_WORK INSTRUCTION_. In your answer, reproduce exactly the lines from the beginning of the listing below through the one containing "The height and width of the screenshot is (623, 626).", and only those lines.

____

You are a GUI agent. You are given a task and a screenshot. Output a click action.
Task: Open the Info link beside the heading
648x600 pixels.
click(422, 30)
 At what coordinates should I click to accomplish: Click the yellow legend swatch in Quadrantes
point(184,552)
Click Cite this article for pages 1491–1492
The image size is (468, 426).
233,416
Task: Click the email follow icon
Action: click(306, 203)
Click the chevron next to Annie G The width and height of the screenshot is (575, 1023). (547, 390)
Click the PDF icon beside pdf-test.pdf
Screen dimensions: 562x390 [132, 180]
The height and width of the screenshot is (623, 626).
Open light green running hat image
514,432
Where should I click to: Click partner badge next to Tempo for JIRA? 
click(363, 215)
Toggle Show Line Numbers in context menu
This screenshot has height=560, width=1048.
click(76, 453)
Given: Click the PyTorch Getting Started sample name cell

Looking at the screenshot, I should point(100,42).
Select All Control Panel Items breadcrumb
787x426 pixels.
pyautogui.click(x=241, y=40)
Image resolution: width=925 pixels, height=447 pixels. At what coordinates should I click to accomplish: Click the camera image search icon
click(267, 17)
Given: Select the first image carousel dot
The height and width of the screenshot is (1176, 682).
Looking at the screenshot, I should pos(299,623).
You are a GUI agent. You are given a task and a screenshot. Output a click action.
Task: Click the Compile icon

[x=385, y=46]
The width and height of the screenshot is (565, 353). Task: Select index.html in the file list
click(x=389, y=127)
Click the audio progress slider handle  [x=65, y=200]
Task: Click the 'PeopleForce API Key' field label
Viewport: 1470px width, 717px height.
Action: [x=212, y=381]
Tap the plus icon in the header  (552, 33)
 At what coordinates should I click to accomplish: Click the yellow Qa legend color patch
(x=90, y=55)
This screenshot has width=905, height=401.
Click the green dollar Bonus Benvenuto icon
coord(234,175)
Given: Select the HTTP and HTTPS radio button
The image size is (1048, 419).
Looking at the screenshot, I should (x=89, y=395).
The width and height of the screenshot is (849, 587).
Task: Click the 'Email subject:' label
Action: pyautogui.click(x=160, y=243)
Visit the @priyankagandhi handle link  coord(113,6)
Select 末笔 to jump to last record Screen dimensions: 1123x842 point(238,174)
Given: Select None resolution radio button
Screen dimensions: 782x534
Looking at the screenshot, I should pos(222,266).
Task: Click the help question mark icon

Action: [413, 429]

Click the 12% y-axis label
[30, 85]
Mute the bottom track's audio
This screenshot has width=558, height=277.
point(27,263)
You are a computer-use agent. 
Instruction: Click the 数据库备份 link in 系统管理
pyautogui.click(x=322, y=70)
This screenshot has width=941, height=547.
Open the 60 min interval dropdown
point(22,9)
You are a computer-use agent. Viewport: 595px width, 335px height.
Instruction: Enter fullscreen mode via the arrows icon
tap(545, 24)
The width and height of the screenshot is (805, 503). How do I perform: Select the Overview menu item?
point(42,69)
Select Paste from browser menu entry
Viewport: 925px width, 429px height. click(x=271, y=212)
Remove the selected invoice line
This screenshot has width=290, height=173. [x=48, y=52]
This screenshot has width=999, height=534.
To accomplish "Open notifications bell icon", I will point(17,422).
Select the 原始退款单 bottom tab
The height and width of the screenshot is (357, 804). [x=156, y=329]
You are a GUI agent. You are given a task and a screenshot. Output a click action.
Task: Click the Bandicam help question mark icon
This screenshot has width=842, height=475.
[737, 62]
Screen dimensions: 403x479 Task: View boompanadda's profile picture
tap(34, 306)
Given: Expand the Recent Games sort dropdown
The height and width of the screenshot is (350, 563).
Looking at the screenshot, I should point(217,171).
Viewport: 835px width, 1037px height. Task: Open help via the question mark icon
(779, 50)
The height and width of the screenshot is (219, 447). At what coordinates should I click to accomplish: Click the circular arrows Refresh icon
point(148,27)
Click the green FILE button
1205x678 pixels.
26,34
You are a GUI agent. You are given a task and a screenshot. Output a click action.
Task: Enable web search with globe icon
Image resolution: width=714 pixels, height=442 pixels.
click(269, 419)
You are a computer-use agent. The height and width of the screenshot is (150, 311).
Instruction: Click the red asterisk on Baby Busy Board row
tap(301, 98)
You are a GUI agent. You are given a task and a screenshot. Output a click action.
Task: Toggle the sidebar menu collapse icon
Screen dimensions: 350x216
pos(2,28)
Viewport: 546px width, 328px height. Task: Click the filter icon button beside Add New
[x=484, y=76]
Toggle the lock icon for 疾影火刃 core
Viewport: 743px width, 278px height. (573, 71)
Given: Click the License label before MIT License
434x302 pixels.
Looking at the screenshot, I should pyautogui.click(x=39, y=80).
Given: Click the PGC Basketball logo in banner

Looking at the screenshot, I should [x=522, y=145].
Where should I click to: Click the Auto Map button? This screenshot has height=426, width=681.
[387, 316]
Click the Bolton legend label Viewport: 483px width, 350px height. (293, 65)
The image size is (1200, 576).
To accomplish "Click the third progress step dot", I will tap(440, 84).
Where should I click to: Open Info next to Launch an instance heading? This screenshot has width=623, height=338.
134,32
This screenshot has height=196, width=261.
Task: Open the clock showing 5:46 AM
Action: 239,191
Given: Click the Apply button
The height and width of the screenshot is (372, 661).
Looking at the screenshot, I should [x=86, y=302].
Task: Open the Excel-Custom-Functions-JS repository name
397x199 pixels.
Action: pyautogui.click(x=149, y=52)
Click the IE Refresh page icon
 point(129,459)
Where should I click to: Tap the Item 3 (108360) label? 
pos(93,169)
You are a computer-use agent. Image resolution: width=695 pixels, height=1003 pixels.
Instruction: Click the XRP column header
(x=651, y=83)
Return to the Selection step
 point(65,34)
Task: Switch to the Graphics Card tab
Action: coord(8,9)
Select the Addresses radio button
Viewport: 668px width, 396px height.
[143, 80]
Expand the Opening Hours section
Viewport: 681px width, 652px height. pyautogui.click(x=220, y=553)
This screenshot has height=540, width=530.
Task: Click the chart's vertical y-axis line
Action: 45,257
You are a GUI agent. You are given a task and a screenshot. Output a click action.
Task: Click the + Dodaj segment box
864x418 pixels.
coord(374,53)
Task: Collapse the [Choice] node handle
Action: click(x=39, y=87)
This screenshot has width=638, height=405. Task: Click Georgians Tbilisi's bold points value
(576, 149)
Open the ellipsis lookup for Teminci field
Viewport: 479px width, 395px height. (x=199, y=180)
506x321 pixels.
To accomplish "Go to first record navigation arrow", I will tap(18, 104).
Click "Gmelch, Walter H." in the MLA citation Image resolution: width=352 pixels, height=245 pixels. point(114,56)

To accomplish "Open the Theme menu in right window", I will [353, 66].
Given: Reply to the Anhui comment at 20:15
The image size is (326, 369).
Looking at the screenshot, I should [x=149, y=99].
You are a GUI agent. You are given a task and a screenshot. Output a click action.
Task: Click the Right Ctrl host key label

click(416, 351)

____

_EXERCISE OUTPUT_.
You are a GUI agent. You are given a task and a screenshot. Output a click action.
Task: Open the Info link beside the heading
648x600 pixels.
click(422, 30)
 At what coordinates should I click to accomplish: Click the yellow legend swatch in Quadrantes
point(184,552)
Click Cite this article for pages 1491–1492
The image size is (468, 426).
233,416
Task: Click the email follow icon
Action: click(306, 203)
Click the chevron next to Annie G The width and height of the screenshot is (575, 1023). (547, 390)
Click the PDF icon beside pdf-test.pdf
Screen dimensions: 562x390 [132, 180]
The height and width of the screenshot is (623, 626).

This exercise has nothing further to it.